Adipose tissue-derived stem cells (ASCs) might play an important role in adipose microenvironment remodelling during tissue expansion through their response to hypoxia. We examined the cytokine profiles of hypoxic visceral ASCs (hypox-visASCs) from subjects with different metabolic risk, the interactions between cytokines as well as the impact of TNFα-induced death in the behavior of surviving hypoxic subcutaneous ASCs (hypox-subASCs) both at bulk population and single-cell level.
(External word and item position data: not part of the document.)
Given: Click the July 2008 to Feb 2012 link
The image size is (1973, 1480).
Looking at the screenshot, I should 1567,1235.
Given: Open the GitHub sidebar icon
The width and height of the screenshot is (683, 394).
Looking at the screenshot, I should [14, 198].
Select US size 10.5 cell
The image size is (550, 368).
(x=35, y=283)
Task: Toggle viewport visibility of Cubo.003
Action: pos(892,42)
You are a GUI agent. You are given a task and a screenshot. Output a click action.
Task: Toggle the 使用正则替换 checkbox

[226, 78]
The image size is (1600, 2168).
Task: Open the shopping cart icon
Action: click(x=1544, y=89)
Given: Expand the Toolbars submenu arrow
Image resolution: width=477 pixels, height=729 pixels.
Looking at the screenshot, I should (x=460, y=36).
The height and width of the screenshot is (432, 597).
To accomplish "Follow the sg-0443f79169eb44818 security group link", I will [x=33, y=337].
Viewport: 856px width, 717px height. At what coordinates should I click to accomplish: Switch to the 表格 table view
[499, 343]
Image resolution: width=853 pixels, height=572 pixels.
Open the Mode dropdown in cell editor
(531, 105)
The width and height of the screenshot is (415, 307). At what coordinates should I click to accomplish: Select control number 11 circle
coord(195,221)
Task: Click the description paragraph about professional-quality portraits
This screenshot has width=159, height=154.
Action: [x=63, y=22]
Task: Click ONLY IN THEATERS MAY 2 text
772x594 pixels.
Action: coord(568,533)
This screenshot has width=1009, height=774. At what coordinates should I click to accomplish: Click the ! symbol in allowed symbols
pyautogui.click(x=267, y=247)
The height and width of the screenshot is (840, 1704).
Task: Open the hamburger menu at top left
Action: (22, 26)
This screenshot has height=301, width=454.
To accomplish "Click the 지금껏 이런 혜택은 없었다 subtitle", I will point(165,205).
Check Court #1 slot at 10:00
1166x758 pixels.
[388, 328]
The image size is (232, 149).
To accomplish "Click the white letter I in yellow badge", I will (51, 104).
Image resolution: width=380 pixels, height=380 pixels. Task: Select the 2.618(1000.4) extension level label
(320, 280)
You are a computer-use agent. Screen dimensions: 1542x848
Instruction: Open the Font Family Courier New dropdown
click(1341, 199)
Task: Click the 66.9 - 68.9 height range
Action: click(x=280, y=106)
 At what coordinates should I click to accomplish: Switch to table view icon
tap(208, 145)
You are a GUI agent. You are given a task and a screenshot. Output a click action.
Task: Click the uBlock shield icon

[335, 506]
MATERIALS/METHODS: Visceral adipose tissue was processed to isolate the ASCs from 33 subjects grouped into normal weight, obese with and without metabolic syndrome. Multiplex assay was used to simultaneously measure multiple inflammatory, anti-inflammatory and angiogenic cytokines in hypox-visASCs from these patients and to elucidate cytokine profiles of hypox-subASCs upon stimulation with IL1β or TNFα and after TNFα-induced death. qPCR and single-cell RNA-sequencing were also performed to elucidate transcriptional impact in surviving hypox-subASCs after TNFα-induced apoptosis.

RESULTS

Hypox-visASCs from subjects without metabolic syndrome showed greater secretion levels of inflammatory, anti-inflammatory and angiogenic cytokines compared with those from patients with metabolic syndrome. While IL-1β stimulation was sufficient to increase the secretion levels of these cytokines in hypox-subASCs, TNFα-induced apoptosis also increased their levels and impacted on the expression levels of extracellular matrix proteins, acetyl-CoA producing enzymes and redox-balance proteins in surviving hypox-subASCs. TNFα-induced apoptosis under different glucose concentrations caused selective impoverishment of cell clusters and differentially influenced gene expression profiles of surviving hypox-subASCs.

CONCLUSIONS

Immunoregulatory and angiogenic functions of hypox-visASCs from patients with metabolic syndrome could be insufficient to promote healthy adipose tissue expansion. TNFα-induced apoptosis may impact on functionality of hypox-subASC populations, whose differential metabolic sensitivity to death could serve to manipulate individual populations selectively in order to elucidate their role in shaping adipose heterogeneity and treating metabolic disorders.